## Permintaan tertulis 1
Tulis ulang daftar di bawah, mulai dari baris pertamanya hingga baris yang memuat "1568x487 pixels. [667, 413]", dengan mengganti "chevron" menjadi "arrow" dan membiarkan sisanya tidak berubah.

## Teks yang diberikan
Menakar
Potensi Sengketa Pilkada
Despan Heryansyah ; Peneliti pada Pusat Studi Hukum Konstitusi
(PSHK) Fakultas Hukum UII
|
KOMPAS, 08 Februari 2017
Perhelatan
akbar demokrasi Indonesia akan digelar pada pertengahan Februari ini. Tujuh provinsi,
76 kabupaten, dan 18 kota (total 101 daerah) akan menentukan kepala daerah
masing-masing melalui pemilihan secara langsung.
Penyakit
klasik pemilu sudah tentu harus menjadi perhatian utama penyelenggara dan
pengawas pemilu. Bentuk kecurangan berupa politik uang dan penggelembungan
suara dalam kotak suara adalah penyakit lama yang seharusnya dapat
diantisipasi lebih awal oleh Komisi Pemilihan Umum dan Badan Pengawas
Pemilihan Umum. Sebab, keduanya akan menjadi tolok ukur indeks demokrasi di
Indonesia.
Di
luar itu, dua masalah besar utama pasca pemilihan yang juga harus
diantisipasi sejak awal. Dua masalah ini di luar yurisdiksi KPU dan Bawaslu,
tetapi tidak lepas dari kinerja kedua lembaga tersebut.
Pertama,
konflik horizontal, ikatan primordial dan hubungan darah yang masih begitu
kuat di daerah dengan semboyan ”loyalitas tanpa batas” menjadikan sentimen
masyarakat daerah begitu besar sehingga konflik antarkelompok kerap kali
tidak bisa dihindarkan. Kondisi ini diperparah pula dengan pendidikan politik
masyarakat daerah yang masih tergolong rendah.
Oleh
karena itu, seharusnya sosialisasi mekanisme pilkada yang dilakukan oleh KPU
tidak hanya sebatas bagaimana tahapan proses pelaksanaan pencoblosan, tetapi
juga bagaimana mewujudkan pilkada yang aman, kondusif, dan damai. Pada
tataran ini, peran setiap calon kepala daerah mutlak dibutuhkan untuk
menenangkan massa pendukungnya pasca pemilihan dan penghitungan suara.
Terbentuknya
jajaran pemerintah daerah yang sesuai dengan pilihan mayoritas masyarakat
daerah tidak berimbang jika ditukar dengan mengorbankan kelangsungan hidup
sebagian masyarakat daerah yang lain. Di luar itu semua, peran aparat
kepolisian adalah yang paling sentral dalam mengamankan proses pilkada hingga
selesai.
Kedua,
membeludaknya permohonan sengketa pilkada. ”Legawa” menerima kekalahan masih
menjadi budaya yang asing di Indonesia. Berbagai upaya dilakukan untuk
mengubah hasil penghitungan suara, termasuk dengan mengajukan permohonan
sengketa pilkada ke Mahkamah Konstitusi (MK). Ini dilakukan tidak hanya dalam
pilkada, tetapi juga dalam pemilu presiden dan pemilu legislatif.

## Daftar yang diberikan
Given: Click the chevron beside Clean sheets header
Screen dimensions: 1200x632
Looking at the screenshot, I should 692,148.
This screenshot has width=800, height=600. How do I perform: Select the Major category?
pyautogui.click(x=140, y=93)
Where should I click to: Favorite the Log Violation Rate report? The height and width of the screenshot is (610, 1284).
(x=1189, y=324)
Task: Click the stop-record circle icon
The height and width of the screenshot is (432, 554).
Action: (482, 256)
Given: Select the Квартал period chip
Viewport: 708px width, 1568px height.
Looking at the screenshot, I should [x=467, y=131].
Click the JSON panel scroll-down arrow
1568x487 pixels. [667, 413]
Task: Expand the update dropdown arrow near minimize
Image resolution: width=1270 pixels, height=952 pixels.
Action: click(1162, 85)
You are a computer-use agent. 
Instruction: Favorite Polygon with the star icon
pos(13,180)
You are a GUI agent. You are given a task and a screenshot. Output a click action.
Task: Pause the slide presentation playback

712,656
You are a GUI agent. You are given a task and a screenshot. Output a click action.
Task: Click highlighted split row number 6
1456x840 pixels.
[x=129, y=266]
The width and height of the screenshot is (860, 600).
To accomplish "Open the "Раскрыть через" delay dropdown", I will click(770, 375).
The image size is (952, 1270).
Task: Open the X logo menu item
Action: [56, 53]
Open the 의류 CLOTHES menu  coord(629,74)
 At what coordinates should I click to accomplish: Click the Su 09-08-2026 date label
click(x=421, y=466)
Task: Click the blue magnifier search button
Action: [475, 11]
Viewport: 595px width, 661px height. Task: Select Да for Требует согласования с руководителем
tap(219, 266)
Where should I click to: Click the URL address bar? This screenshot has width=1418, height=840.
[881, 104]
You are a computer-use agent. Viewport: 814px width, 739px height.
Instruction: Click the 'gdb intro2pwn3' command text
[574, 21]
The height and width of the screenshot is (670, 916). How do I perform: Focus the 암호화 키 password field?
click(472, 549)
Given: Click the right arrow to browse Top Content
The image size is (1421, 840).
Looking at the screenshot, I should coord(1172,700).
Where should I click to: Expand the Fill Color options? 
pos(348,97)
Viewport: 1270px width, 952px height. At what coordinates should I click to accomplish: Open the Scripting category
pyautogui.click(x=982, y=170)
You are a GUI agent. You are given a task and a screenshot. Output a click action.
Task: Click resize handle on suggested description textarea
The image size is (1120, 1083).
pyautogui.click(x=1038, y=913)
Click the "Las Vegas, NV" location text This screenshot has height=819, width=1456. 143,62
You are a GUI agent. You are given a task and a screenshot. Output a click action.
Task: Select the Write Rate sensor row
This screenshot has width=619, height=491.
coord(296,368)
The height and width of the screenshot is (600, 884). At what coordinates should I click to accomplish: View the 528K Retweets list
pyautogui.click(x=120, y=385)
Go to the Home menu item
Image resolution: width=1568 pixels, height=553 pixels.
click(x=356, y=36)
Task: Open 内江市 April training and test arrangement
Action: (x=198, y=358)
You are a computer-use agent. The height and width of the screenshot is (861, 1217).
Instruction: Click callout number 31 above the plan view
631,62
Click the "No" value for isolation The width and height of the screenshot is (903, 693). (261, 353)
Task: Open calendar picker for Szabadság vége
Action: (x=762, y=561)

## Permintaan tertulis 2
Jenis pemilihan apa saja yang disebut dalam teks tentang sengketa pilkada?

## Hasil akhir 1
Given: Click the arrow beside Clean sheets header
Screen dimensions: 1200x632
Looking at the screenshot, I should 692,148.
This screenshot has width=800, height=600. How do I perform: Select the Major category?
pyautogui.click(x=140, y=93)
Where should I click to: Favorite the Log Violation Rate report? The height and width of the screenshot is (610, 1284).
(x=1189, y=324)
Task: Click the stop-record circle icon
The height and width of the screenshot is (432, 554).
Action: (482, 256)
Given: Select the Квартал period chip
Viewport: 708px width, 1568px height.
Looking at the screenshot, I should [x=467, y=131].
Click the JSON panel scroll-down arrow
1568x487 pixels. [667, 413]

## Hasil akhir 2
pilkada, pemilu presiden, pemilu legislatif